Conventional Set of Test Sieves according to DIN ISO 17892 / DIN 18123 for Gradation Analysis of Soils


A correct and reliable grain size distribution measurement in building grounds is of critical importance for public safety since it builds the foundation for the structural safety of the building project. For that reason, obligatory methods and instruments have been set in place by different regulations that are to be employed for the determination of grain size distribution in building. For coarse soils, grain size distribution is determination via conventional gradation analysis using a sieve column in laboratory conditions; analysis of mixed- and fine-soils is completed by a combination of gradation testing and sedimentation.

The methods and instrumental requirements for these types of laboratory procedures are set by the international standard EN ISO 17892-4 (Geotechnical investigation and testing - Laboratory testing of soil - Part 4: Determination of particle size distribution). This relatively new standard replaces the previously used DIN 18123 (Soil, investigation and testing - Determination of grain-size distribution). The classification and technical description of soils / building grounds is regulated by ISO 14688 (Geotechnical investigation and testing - Identification and classification of soil - Part 1: Identification and description). Instruments and methods for gradation analysis is also outlined in ASTM C 136 and AASHTO T 27.

For the determination of grain size distribution in accordance with ISO 17892, a set of laboratory test sieves compliant with ISO 3310-1 and ISO 3310-2 as well as compatible collecting pans are to be used, whereas the aperture sizes are to be chosen in a manner appropriate for the soil that is to be analyzed in order to ensure that any irregularities in the grain-size distribution curve can be detected.

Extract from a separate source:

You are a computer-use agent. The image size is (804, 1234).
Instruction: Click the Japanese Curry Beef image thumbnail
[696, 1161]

Blau-Metall offers all commonly used woven wire cloth and perforated plate sieves included in ISO 3310-1/2 as a complete solution for all requirements outlined in ISO 17892. High statistical certainty of gradation analysis is ensured through rigorous optical inspection of every Blau-Metall sieve prior to shipment to the customer (upon customer request, we can issue Inspection Certificates for our sieves or carry out Calibration Inspections for additional inspection data).

Given the immense importance of grain size distribution as a fundamental soil-mechanical parameter, it is recommended to pay particular attention to the compliance with the required standard when purchasing test sieves and to adhere to the recommended intervals for the re-certification of used sieves (ref. MessG, ISO 9001, ISO 3310).

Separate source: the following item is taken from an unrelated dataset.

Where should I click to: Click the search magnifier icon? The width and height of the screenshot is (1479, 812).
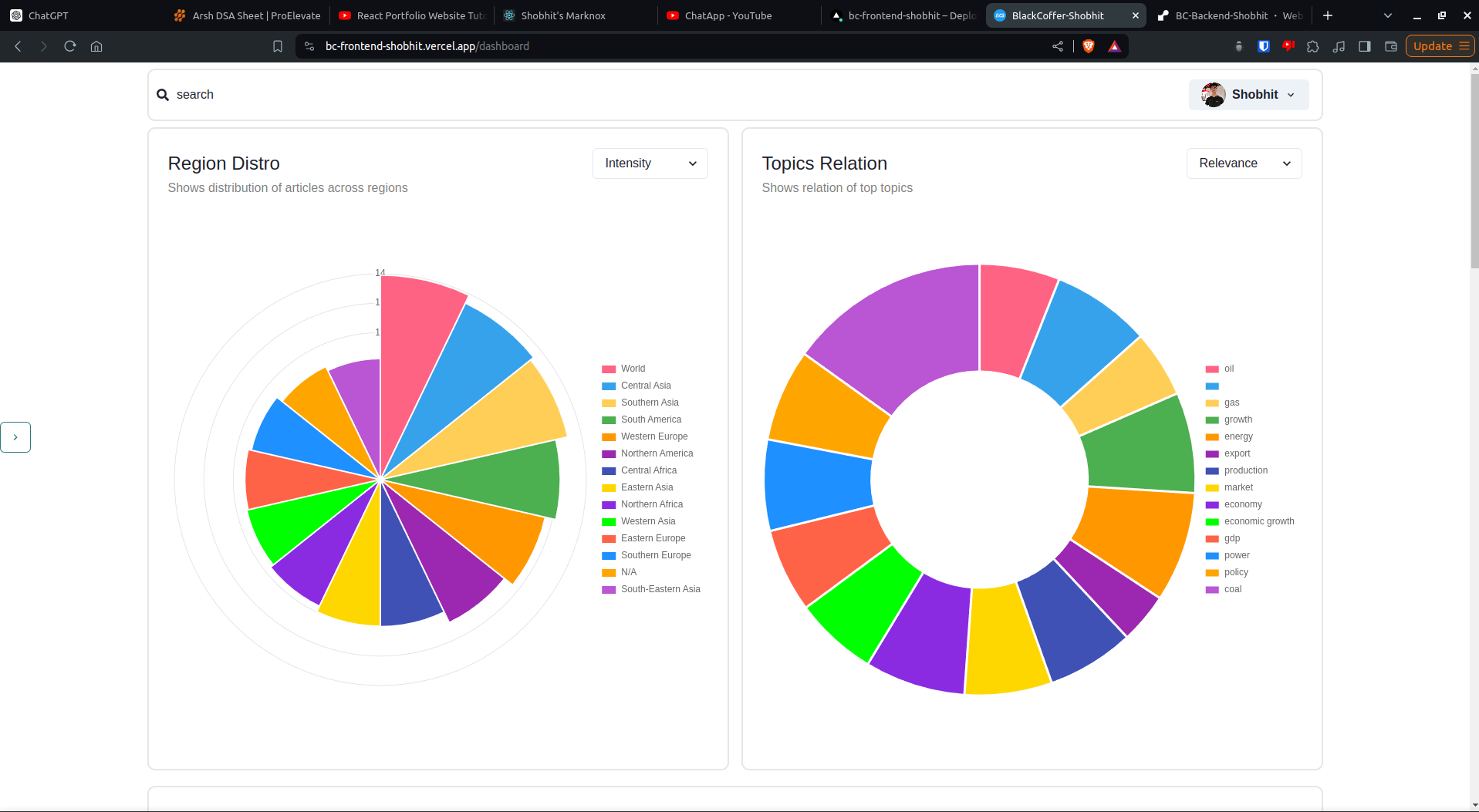(163, 95)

Blau-Metall provides Re-Certification Services for used test sieves in accordance with ISO 3310 and delivers to the customer full documentation of inspection results. Re-certification is offered for sieves by all manufacturers; we grant a discount of up to 35% for re-certification of Blau-Metall sieves.

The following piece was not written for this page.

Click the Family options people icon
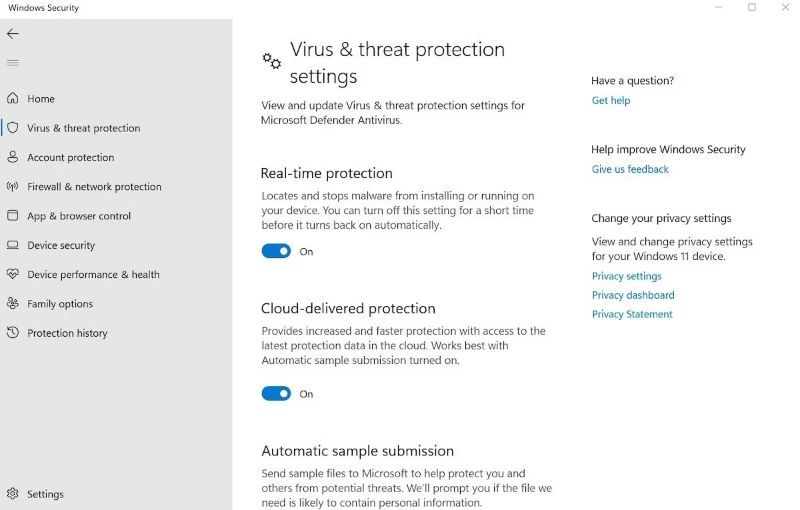This screenshot has height=510, width=800. (13, 304)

Test Sieves for Gradation Analysis according to ISO 17892-4 / DIN 18123


Delivery Time: 10 Days

Article Standard €/Pcs. ↕32 mm €/Pcs. ↕50 mm
Test Sieve Square Aperture 63,0 mm DIN ISO 3310-2 106,00 108,00
Test Sieve Square Aperture 31,5 mm DIN ISO 3310-2 106,00 108,00
Test Sieve Square Aperture 16,0 mm DIN ISO 3310-2 100,00 102,00
Test Sieve Square Aperture 8,0 mm DIN ISO 3310-2 103,00 105,00
Test Sieve Square Aperture 4,0 mm DIN ISO 3310-2 103,00 105,00
Test Sieve Woven Wire Cloth 2,0 mm DIN ISO 3310-1 72,50 74,00
Test Sieve Woven Wire Cloth 1,0 mm DIN ISO 3310-1 72,00 74,00
Test Sieve Woven Wire Cloth 500 µm DIN ISO 3310-1 70,00 71,50
Test Sieve Woven Wire Cloth 250 µm DIN ISO 3310-1 70,00 71,50
Test Sieve Woven Wire Cloth 125 µm DIN ISO 3310-1 70,00 71,50
Test Sieve Woven Wire Cloth 63 µm DIN ISO 3310-1 71,50 73,50
Collecting Pan 34,90 40,00


Dry Sieving Procedure for Gradation Testing:



A column of at least seven test sieves is arranged according to the suspected size distribution properties of the soil that is to be analyzed to ensure any irregularities in grain size distribution can be detected. A representative weighed sample is delivered to the top sieve which as the largest aperture size (each lower sieve in the column has smaller opening than the one above; at the bottom sits a suitable collecting pan). Through the use of a sieve shaker, the sample is set into motion in a way specified in the applicable standard. After a predetermined amount of time has expired, the material left on each sieve is weighed and converted into mass-percentages of the total mass of the sample. The obtained values are depicted as a half-logarithmic cumulative curve to yield the characteristic grain size distribution diagram for the given soil which builds the basis for additional analysis and numerical simulations.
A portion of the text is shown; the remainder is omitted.